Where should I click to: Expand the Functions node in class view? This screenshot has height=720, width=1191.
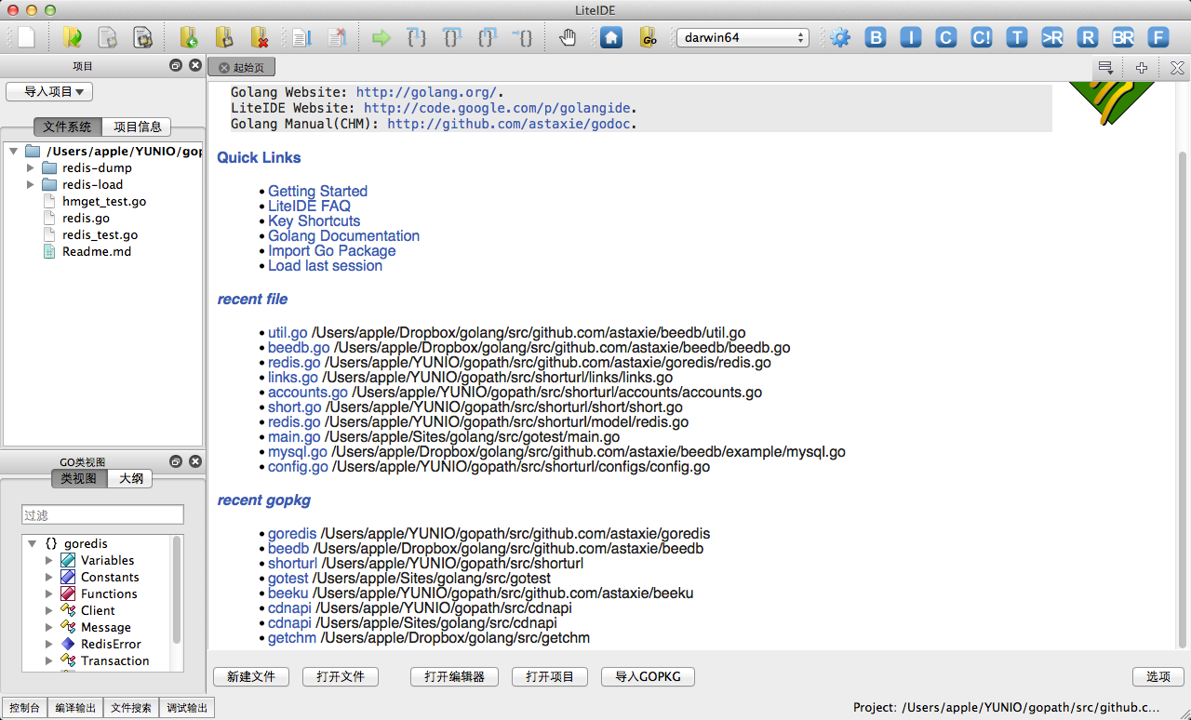(x=49, y=594)
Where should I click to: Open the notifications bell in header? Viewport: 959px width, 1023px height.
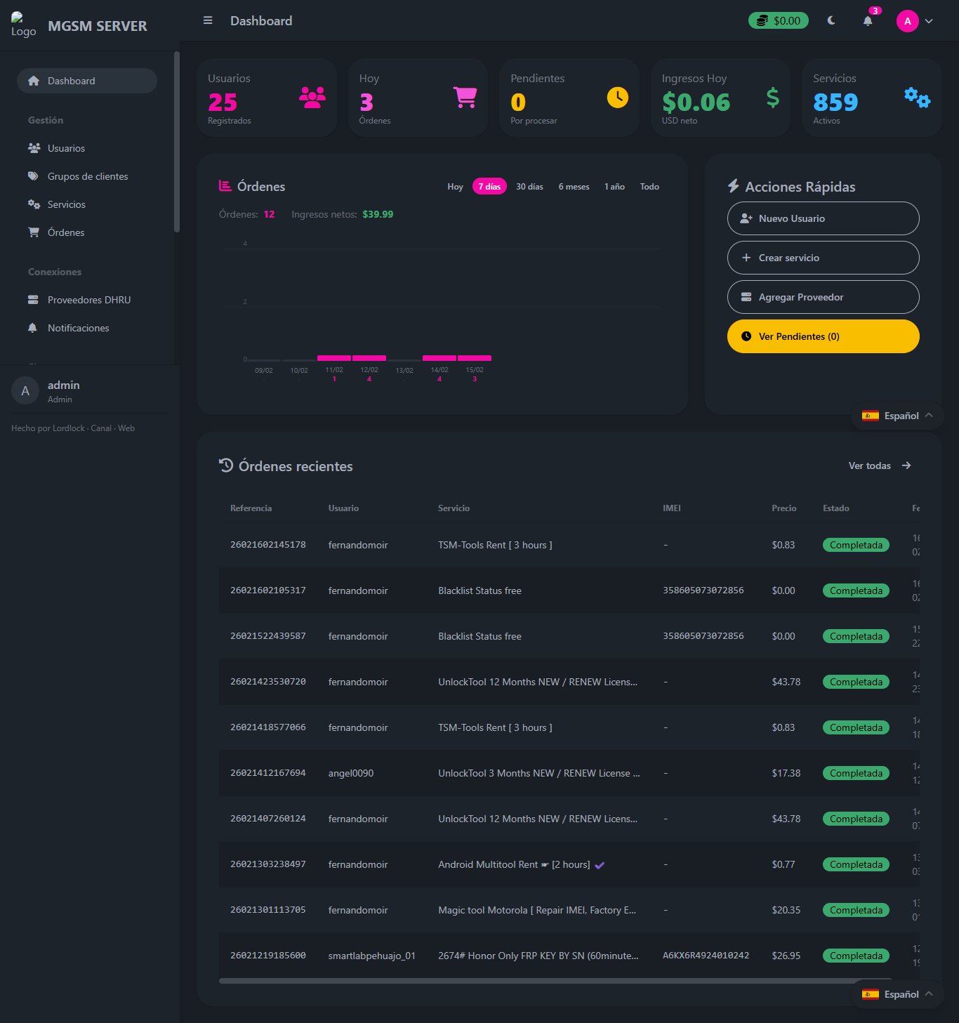click(868, 21)
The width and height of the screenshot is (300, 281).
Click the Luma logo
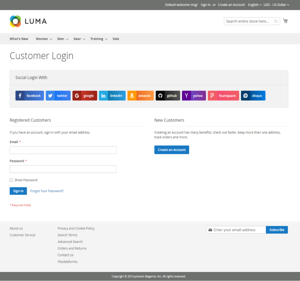coord(28,21)
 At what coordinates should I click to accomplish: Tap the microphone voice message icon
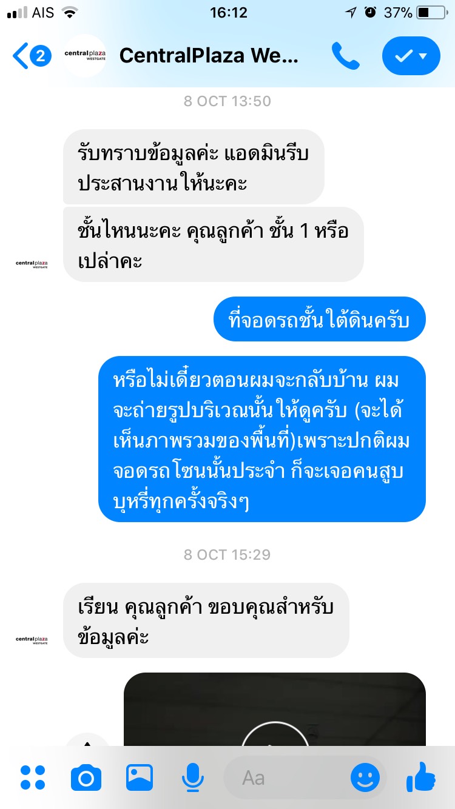click(192, 777)
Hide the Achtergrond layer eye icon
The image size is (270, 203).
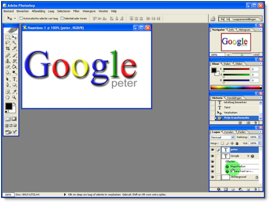tap(212, 177)
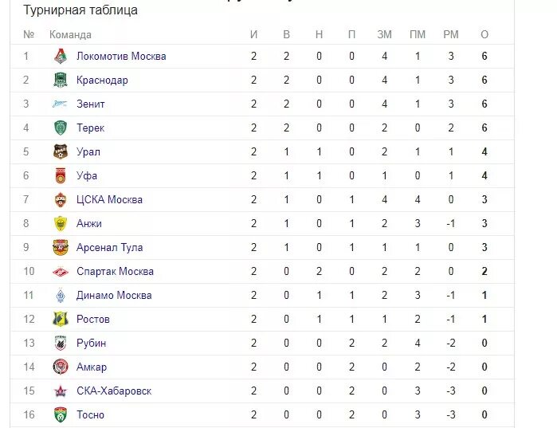Click the РМ goal difference header

(x=451, y=34)
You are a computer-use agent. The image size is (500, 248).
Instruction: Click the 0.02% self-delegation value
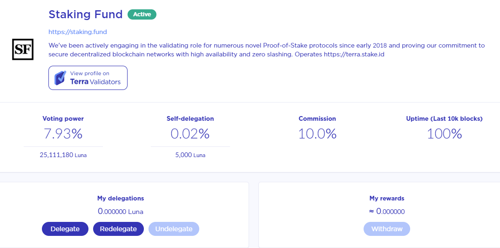190,134
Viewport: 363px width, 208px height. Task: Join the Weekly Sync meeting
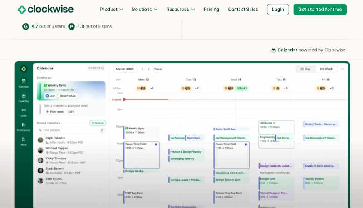pos(50,96)
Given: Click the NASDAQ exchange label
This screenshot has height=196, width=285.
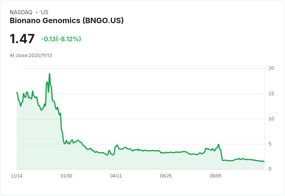Looking at the screenshot, I should [21, 12].
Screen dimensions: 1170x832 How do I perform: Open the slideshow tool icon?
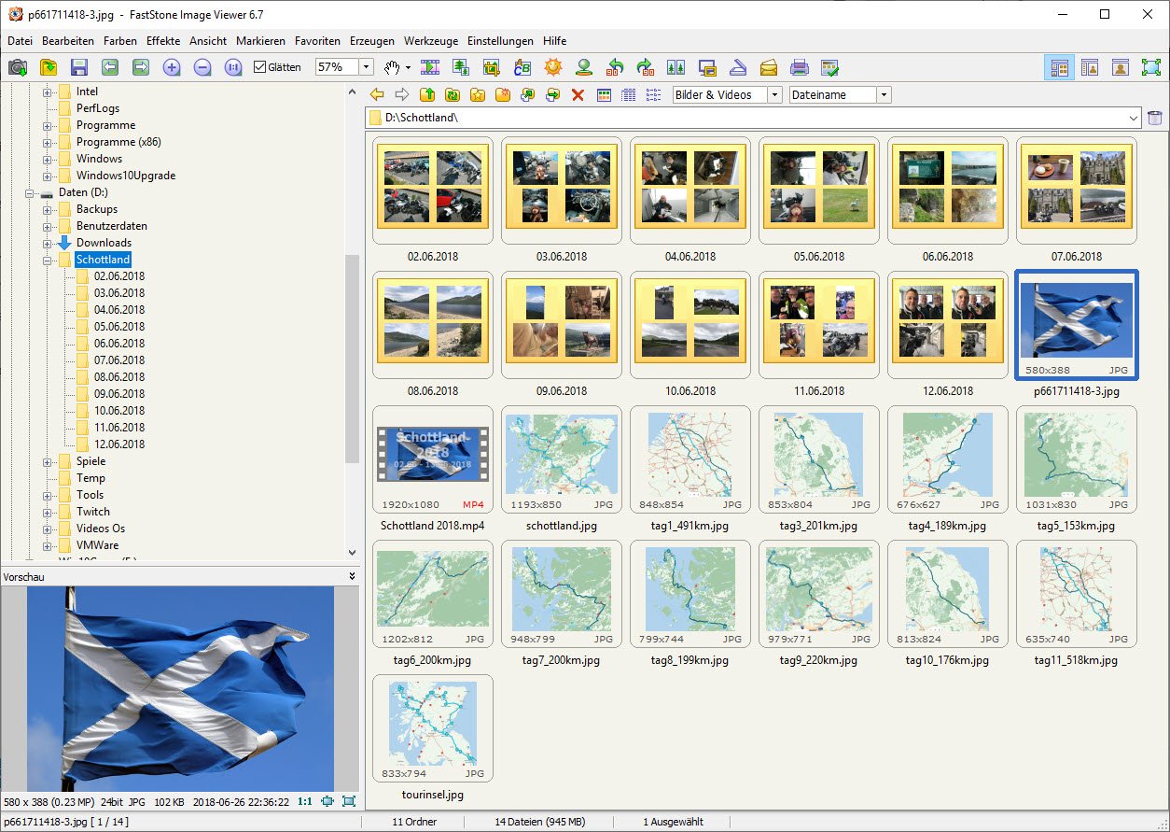coord(430,67)
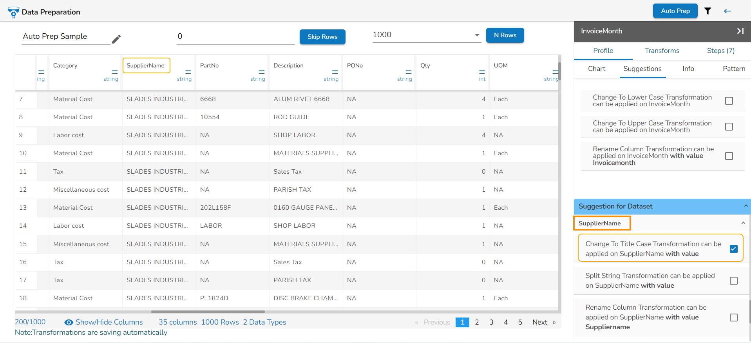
***
The answer must be an exact copy of the lines from the one containing "The image size is (270, 203)." through the last line of the records, with no pictures included.

**Finished exercise:**
The image size is (270, 203).
tap(212, 177)
Click the РМ goal difference header

(x=451, y=34)
You are a computer-use agent. The image size is (500, 248).
Instruction: Click the 0.02% self-delegation value
190,134
Viewport: 363px width, 208px height. Task: Join the Weekly Sync meeting
pos(50,96)
Given: Click the NASDAQ exchange label
This screenshot has height=196, width=285.
Looking at the screenshot, I should [21, 12].
Screen dimensions: 1170x832 How do I perform: Open the slideshow tool icon?
coord(430,67)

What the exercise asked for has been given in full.